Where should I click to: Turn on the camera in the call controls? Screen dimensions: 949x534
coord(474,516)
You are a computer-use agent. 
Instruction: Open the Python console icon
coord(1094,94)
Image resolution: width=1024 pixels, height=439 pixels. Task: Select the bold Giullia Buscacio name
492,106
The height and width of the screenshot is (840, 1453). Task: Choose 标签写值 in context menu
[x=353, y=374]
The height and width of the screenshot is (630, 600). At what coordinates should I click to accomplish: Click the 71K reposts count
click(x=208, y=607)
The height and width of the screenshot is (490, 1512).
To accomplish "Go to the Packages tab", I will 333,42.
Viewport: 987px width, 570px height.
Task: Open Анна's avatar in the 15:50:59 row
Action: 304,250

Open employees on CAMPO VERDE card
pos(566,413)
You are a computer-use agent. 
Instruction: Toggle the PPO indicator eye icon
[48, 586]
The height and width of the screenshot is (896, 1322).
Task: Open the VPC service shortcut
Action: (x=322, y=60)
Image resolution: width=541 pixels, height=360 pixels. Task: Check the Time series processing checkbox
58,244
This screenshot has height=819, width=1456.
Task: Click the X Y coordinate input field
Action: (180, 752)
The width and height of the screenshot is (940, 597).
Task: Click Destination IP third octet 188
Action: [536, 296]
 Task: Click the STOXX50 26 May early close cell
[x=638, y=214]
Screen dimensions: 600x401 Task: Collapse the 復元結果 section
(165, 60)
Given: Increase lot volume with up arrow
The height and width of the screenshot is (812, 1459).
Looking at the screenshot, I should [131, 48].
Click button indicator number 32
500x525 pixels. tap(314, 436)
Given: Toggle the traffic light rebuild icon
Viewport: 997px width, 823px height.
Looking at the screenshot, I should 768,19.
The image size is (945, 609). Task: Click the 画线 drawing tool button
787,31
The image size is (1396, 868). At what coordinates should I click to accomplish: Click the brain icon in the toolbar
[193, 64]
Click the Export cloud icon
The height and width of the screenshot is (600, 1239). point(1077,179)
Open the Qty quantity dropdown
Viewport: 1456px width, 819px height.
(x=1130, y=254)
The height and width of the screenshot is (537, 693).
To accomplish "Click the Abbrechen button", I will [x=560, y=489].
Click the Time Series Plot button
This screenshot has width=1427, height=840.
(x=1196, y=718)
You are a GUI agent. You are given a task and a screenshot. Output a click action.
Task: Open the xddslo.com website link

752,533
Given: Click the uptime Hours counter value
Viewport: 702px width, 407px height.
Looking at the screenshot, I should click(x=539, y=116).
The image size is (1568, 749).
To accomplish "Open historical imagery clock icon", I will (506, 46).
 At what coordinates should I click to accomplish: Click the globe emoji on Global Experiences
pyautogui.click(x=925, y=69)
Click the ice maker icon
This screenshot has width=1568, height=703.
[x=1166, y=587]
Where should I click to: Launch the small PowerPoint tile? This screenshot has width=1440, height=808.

- SET TASK:
Rewrite all the records, changing every "computer-use agent" to "GUI agent" and leaving everything else as it is.

- CORRECT RESPONSE:
Where should I click to: Turn on the camera in the call controls? Screen dimensions: 949x534
coord(474,516)
You are a GUI agent. 
Instruction: Open the Python console icon
coord(1094,94)
Image resolution: width=1024 pixels, height=439 pixels. Task: Select the bold Giullia Buscacio name
492,106
The height and width of the screenshot is (840, 1453). Task: Choose 标签写值 in context menu
[x=353, y=374]
The height and width of the screenshot is (630, 600). At what coordinates should I click to accomplish: Click the 71K reposts count
click(x=208, y=607)
The height and width of the screenshot is (490, 1512).
To accomplish "Go to the Packages tab", I will 333,42.
Viewport: 987px width, 570px height.
Task: Open Анна's avatar in the 15:50:59 row
Action: 304,250

Open employees on CAMPO VERDE card
pos(566,413)
You are a GUI agent. 
Instruction: Toggle the PPO indicator eye icon
[48, 586]
The height and width of the screenshot is (896, 1322).
Task: Open the VPC service shortcut
Action: (x=322, y=60)
Image resolution: width=541 pixels, height=360 pixels. Task: Check the Time series processing checkbox
58,244
This screenshot has height=819, width=1456.
Task: Click the X Y coordinate input field
Action: (180, 752)
The width and height of the screenshot is (940, 597).
Task: Click Destination IP third octet 188
Action: [536, 296]
 Task: Click the STOXX50 26 May early close cell
[x=638, y=214]
Screen dimensions: 600x401 Task: Collapse the 復元結果 section
(165, 60)
Given: Increase lot volume with up arrow
The height and width of the screenshot is (812, 1459).
Looking at the screenshot, I should [131, 48].
Click button indicator number 32
500x525 pixels. tap(314, 436)
Given: Toggle the traffic light rebuild icon
Viewport: 997px width, 823px height.
Looking at the screenshot, I should 768,19.
The image size is (945, 609). Task: Click the 画线 drawing tool button
787,31
The image size is (1396, 868). At what coordinates should I click to accomplish: Click the brain icon in the toolbar
[193, 64]
Click the Export cloud icon
The height and width of the screenshot is (600, 1239). point(1077,179)
Open the Qty quantity dropdown
Viewport: 1456px width, 819px height.
(x=1130, y=254)
The height and width of the screenshot is (537, 693).
To accomplish "Click the Abbrechen button", I will [x=560, y=489].
Click the Time Series Plot button
This screenshot has width=1427, height=840.
(x=1196, y=718)
You are a GUI agent. You are given a task and a screenshot. Output a click action.
Task: Open the xddslo.com website link

752,533
Given: Click the uptime Hours counter value
Viewport: 702px width, 407px height.
Looking at the screenshot, I should click(x=539, y=116).
The image size is (1568, 749).
To accomplish "Open historical imagery clock icon", I will (506, 46).
 At what coordinates should I click to accomplish: Click the globe emoji on Global Experiences
pyautogui.click(x=925, y=69)
Click the ice maker icon
This screenshot has width=1568, height=703.
[x=1166, y=587]
Where should I click to: Launch the small PowerPoint tile? This screenshot has width=1440, height=808.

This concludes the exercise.